Julie E. Cohen is an American legal scholar. Since 1999, she has been a professor of law at Georgetown University Law Center, teaching and writing about copyright, intellectual property, and privacy. She is also currently a member of the advisory board for public interest organizations Electronic Privacy Information Center and Public Knowledge. Along with academic articles, Cohen is the author of Configuring the Networked Self: Law, Code, and the Play of Everyday Practice and a co-author of casebook Copyright in a Global Information Economy.

==Education and early career==
After receiving her A.B. from Harvard University and her J.D. from Harvard Law School, Cohen went on to be law clerk for Judge Stephen Reinhardt of the United States Court of Appeals for the Ninth Circuit. From 1992 to 1995, she practiced with the San Francisco firm of McCutchen, Doyle, Brown & Enersen, specializing in intellectual property litigation.

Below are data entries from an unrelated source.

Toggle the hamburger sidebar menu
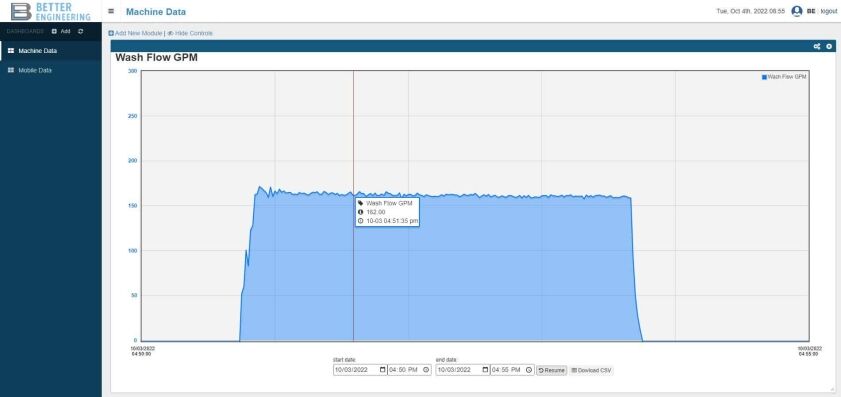The image size is (841, 397). (111, 11)
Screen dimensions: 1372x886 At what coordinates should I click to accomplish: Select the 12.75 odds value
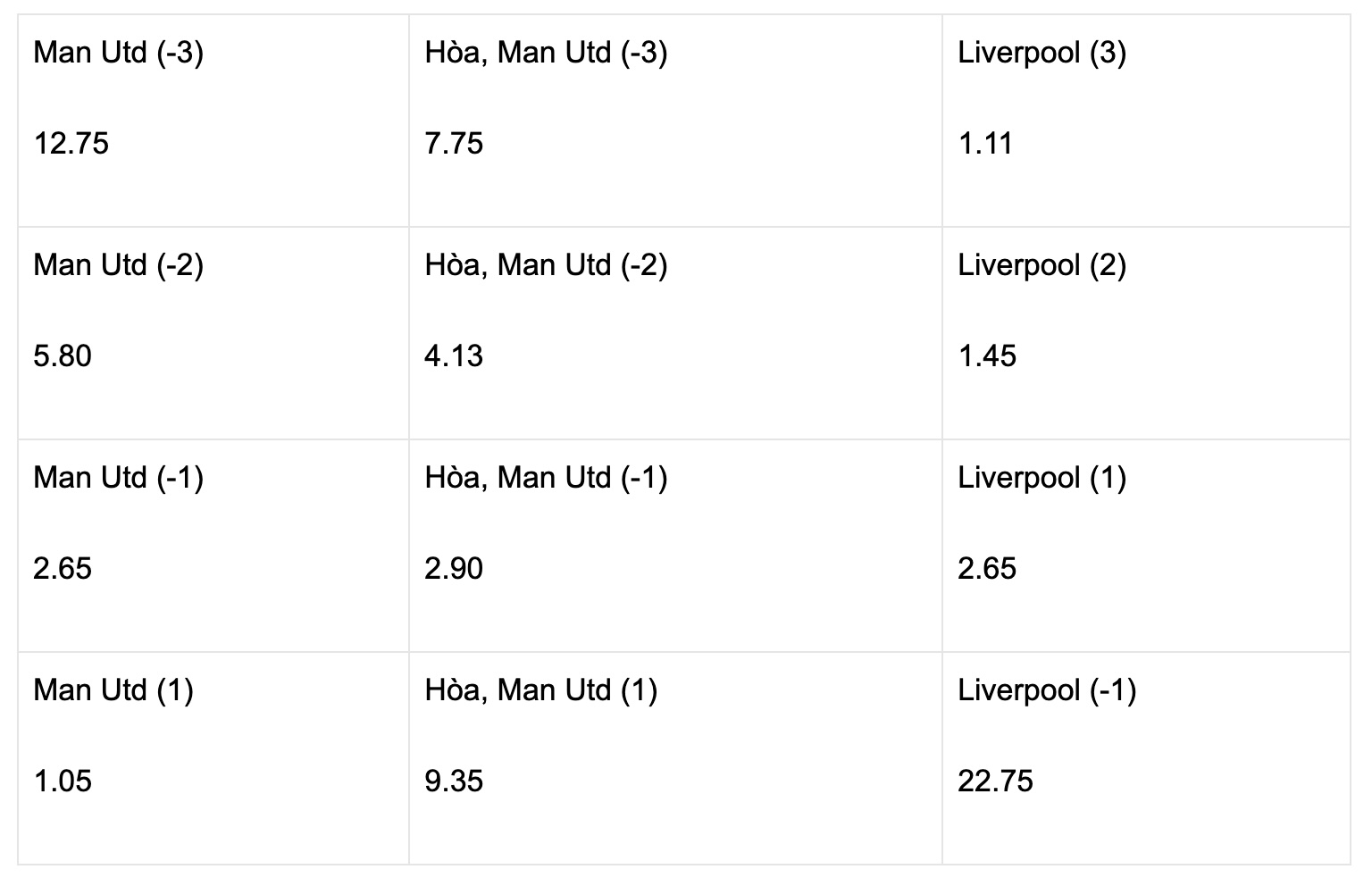71,143
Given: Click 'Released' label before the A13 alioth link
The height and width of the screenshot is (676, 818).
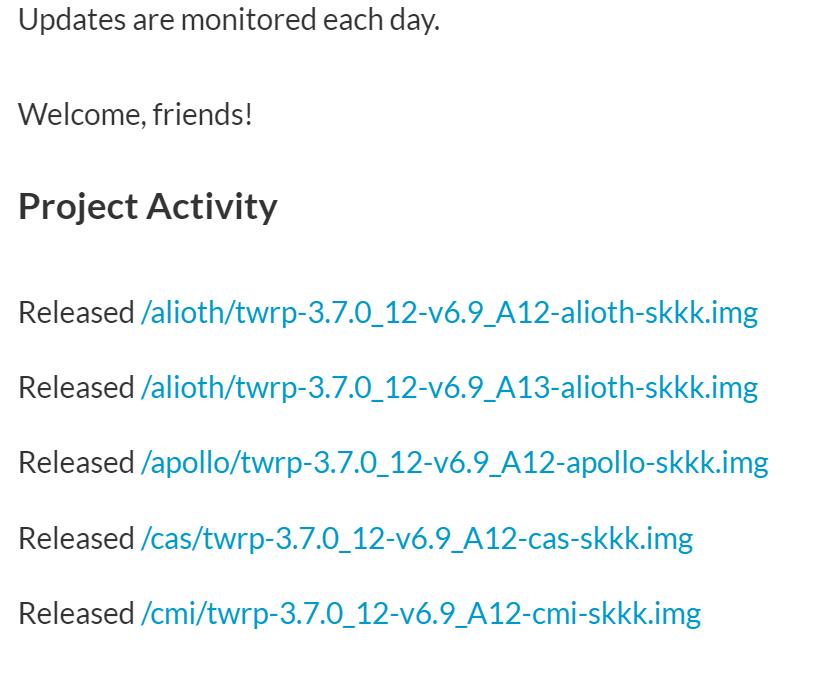Looking at the screenshot, I should [77, 388].
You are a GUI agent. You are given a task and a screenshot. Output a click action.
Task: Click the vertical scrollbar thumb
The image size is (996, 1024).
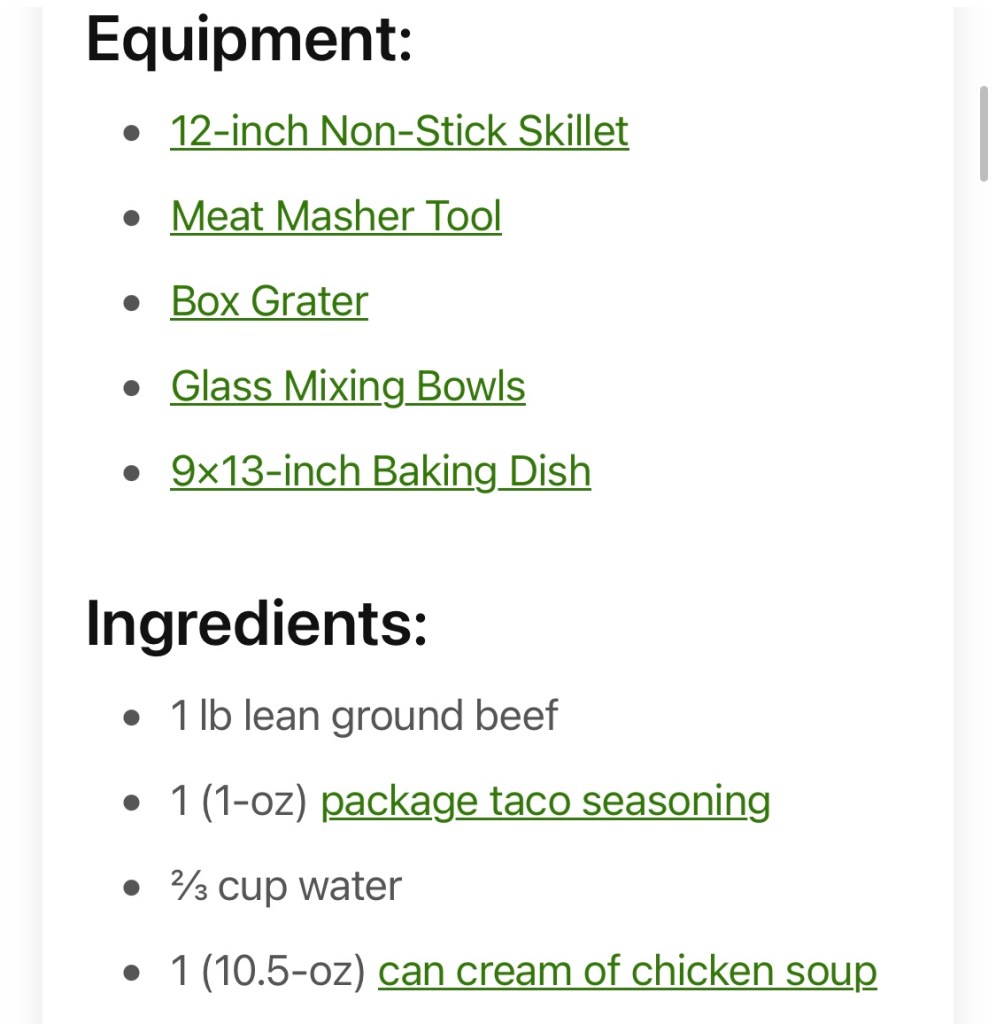(983, 133)
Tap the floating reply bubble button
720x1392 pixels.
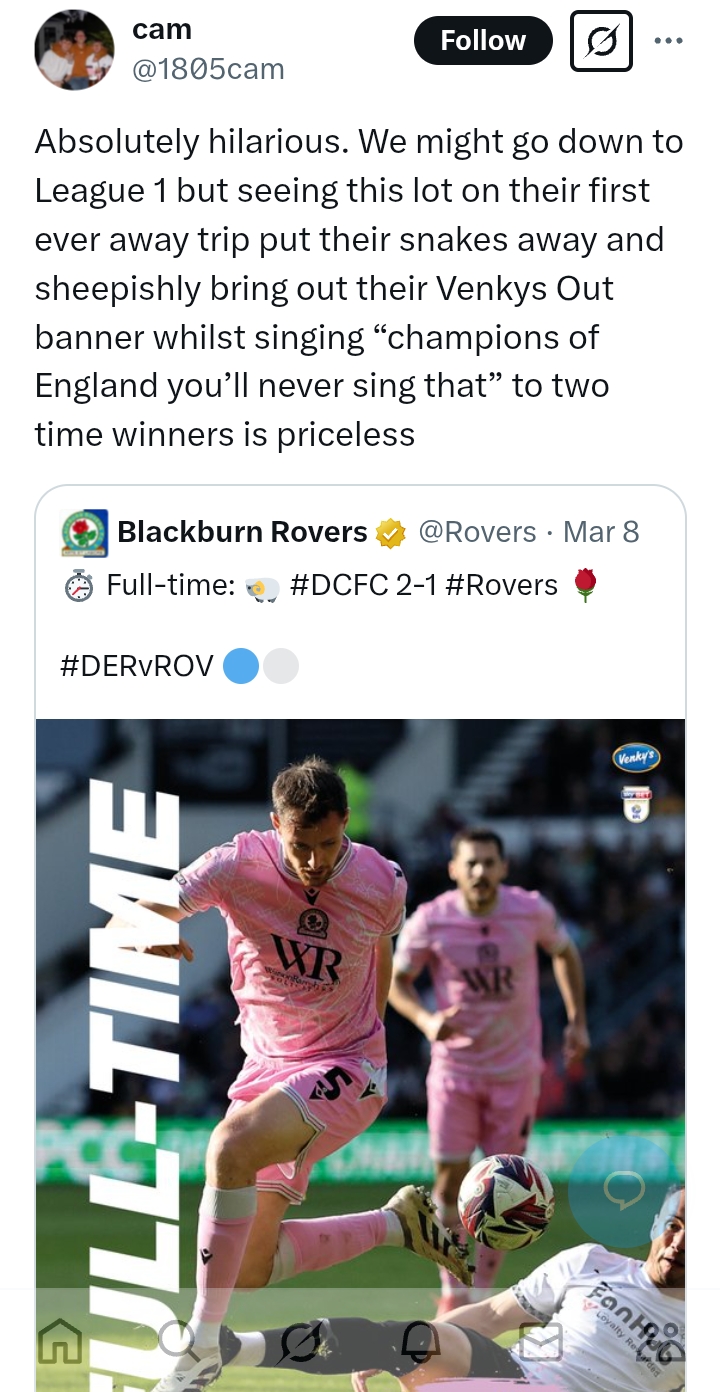[x=624, y=1191]
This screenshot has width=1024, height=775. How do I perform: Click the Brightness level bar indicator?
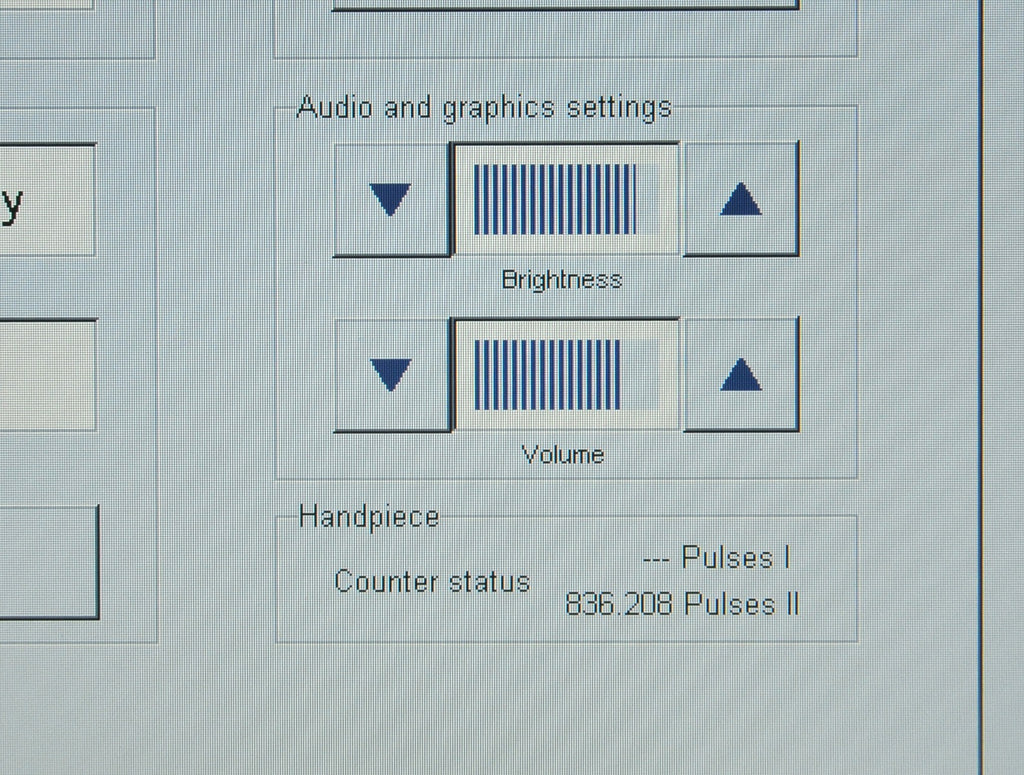coord(566,199)
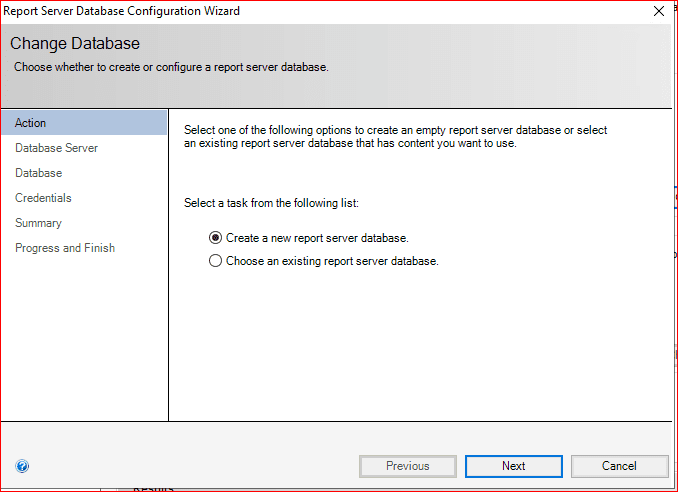The width and height of the screenshot is (678, 492).
Task: Close the Report Server Database Configuration Wizard
Action: tap(658, 11)
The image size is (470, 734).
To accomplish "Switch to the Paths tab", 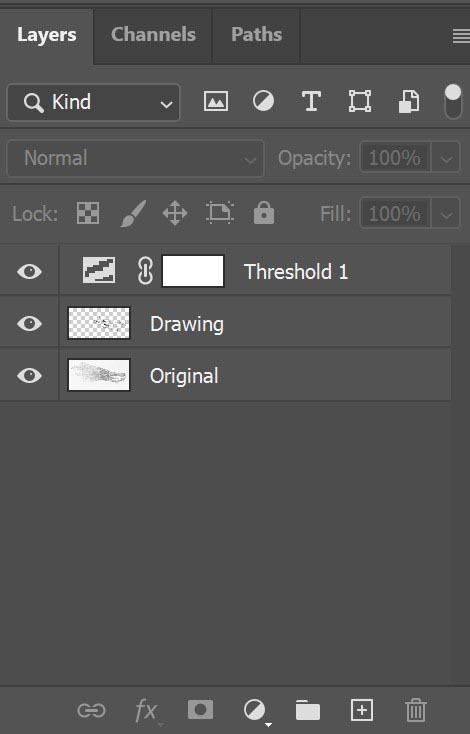I will pyautogui.click(x=257, y=35).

In 1995, she joined the University of Pittsburgh School of Law as the assistant professor of law.

==Academic writing==

===Intellectual property===
Cohen has been an important participant in the discussion surrounding intellectual property and copyright. There has been an ongoing debate about the use of technology instead of, or in addition to, copyright to protect intellectual property in digital form. She has expressed concern about the potential legal impact of these technologies, as well as mass market contracts as they threaten individual privacy and autonomy.

===Subjectivity and the self===
Cohen uses a philosophical approach to legal theory. She questions and analyzes legal theory's conception of the self, and argues that the assumptions that contemporary legal policy often makes about the self "subtly structure debates about information policy." Cohen introduces postmodernist conceptions of the self into discussions of information policy.